WHAT THIS TASK INVOLVES
Go through the entries below and return every line that contains "will".

RECORDS PROVIDED
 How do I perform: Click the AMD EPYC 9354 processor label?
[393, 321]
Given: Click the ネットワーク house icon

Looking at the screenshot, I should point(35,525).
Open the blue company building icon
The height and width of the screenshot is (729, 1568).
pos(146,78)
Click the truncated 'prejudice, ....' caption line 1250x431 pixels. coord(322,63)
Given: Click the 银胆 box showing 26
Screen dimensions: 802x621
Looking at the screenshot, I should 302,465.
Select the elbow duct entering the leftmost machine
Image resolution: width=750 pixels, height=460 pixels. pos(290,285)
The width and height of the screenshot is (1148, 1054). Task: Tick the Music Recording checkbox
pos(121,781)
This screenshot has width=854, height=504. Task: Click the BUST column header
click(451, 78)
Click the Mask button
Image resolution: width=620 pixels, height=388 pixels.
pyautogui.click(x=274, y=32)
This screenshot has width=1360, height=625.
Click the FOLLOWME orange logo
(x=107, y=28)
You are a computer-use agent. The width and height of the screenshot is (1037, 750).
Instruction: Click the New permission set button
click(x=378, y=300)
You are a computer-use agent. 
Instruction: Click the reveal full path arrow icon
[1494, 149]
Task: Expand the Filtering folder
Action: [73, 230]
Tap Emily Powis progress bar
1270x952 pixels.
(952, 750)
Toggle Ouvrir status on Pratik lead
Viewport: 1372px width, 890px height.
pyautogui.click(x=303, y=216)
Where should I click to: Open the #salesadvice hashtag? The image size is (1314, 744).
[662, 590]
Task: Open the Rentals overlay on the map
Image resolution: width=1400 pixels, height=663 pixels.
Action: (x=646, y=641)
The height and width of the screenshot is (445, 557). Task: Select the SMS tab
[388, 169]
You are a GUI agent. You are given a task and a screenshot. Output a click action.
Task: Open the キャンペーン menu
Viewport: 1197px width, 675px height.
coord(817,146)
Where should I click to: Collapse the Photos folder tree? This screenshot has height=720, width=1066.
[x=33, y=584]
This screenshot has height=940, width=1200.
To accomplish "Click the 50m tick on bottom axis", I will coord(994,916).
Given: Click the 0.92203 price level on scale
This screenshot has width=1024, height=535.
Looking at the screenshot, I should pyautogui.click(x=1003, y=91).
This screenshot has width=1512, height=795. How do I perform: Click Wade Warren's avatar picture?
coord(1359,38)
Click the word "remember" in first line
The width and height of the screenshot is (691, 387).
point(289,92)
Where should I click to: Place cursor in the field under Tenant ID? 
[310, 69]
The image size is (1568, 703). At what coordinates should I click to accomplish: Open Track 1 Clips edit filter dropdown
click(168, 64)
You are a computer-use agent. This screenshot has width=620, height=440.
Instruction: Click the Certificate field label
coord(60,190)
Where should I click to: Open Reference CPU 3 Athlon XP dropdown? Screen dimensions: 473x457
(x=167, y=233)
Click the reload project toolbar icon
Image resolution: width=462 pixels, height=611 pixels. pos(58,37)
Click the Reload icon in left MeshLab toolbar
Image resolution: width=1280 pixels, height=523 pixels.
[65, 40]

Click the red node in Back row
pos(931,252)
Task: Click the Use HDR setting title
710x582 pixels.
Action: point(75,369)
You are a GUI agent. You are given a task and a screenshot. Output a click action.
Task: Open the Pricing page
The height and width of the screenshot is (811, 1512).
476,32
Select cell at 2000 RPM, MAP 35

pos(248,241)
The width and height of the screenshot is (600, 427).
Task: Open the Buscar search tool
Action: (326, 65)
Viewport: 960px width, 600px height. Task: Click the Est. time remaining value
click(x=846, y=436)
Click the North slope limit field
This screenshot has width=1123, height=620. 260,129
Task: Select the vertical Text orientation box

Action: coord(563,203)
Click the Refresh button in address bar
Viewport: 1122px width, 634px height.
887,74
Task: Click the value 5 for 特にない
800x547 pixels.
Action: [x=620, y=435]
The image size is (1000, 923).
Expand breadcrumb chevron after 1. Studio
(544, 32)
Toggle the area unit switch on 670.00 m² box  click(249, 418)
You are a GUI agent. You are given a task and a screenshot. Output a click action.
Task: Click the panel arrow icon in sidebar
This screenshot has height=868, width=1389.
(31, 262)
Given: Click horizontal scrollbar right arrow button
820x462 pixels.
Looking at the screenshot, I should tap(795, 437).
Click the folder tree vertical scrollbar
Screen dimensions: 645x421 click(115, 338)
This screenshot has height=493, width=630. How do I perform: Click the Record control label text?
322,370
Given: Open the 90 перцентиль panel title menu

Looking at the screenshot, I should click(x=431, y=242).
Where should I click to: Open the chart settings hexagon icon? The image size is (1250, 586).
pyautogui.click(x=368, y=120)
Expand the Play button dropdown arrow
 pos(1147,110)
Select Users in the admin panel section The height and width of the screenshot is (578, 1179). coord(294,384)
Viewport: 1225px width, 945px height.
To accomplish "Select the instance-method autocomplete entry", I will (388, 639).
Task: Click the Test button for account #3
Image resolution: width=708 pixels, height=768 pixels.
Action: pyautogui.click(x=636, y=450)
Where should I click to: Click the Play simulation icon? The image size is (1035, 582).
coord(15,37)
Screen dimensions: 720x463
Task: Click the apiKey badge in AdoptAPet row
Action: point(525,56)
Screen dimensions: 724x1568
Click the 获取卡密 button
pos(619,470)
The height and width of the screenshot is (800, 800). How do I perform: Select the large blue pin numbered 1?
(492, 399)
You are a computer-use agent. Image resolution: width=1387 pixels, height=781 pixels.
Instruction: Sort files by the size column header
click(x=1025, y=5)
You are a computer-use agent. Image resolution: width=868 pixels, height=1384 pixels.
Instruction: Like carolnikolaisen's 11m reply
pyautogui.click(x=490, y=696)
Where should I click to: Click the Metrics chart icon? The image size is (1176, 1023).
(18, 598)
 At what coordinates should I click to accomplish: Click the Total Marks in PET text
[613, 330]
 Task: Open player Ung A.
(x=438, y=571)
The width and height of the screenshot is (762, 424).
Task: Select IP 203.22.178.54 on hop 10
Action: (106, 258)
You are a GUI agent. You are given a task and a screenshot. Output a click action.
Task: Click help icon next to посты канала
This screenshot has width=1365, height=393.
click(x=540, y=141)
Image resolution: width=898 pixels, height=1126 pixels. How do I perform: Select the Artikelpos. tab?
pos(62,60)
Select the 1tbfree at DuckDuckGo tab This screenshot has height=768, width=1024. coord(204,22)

SOLUTION TO THE PROBLEM
To accomplish "Click the 50m tick on bottom axis", I will coord(994,916).
To accomplish "Select the instance-method autocomplete entry", I will (388, 639).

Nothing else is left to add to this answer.